Cons of credit unions
- Limited access: Credit unions typically are local or regional and may not serve your area.
- Membership requirements: You might have to live or work in a certain region to become a member of a credit union.
Are banks safer than credit unions?
FDIC banks and NCUA credit unions are both backed by the full faith and credit of the U.S. government and offer similar protections. Both institutions protect up to $250,000 per depositor, per federally insured bank or credit union, per ownership category.
Checking accounts, CDs, savings accounts and money market accounts are examples of accounts that are covered under federal deposit insurance.
Other factors to consider
Here are some other things to consider when choosing between a bank and a credit union.
- Does it offer FDIC or NCUA insurance coverage?
- Are branch and ATM locations convenient? Does it reimburse some or all out-of-network ATM fees?
- Can you find an account with no or minimum fees?
- When it comes to a savings account or CD, can you get a competitive APY?

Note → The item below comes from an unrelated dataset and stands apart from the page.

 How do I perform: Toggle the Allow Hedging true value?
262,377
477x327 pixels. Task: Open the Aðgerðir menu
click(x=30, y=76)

- Do customer service hours work with your schedule?
- Check Bankrate’s reviews to research and compare banks.
Bottom line
When shopping around for the right bank or credit union, always look out for fees, minimum balance requirements and what rates are offered on savings products. You might also want to consider accessibility — whether that be by branch location or by digital means.
Most consumers keep their bank account with the same institution for over a decade, so it pays to make a decision that you feel confident with. But don’t hesitate to switch to a new bank or credit union, especially when some institutions are offering yields that far outpace others.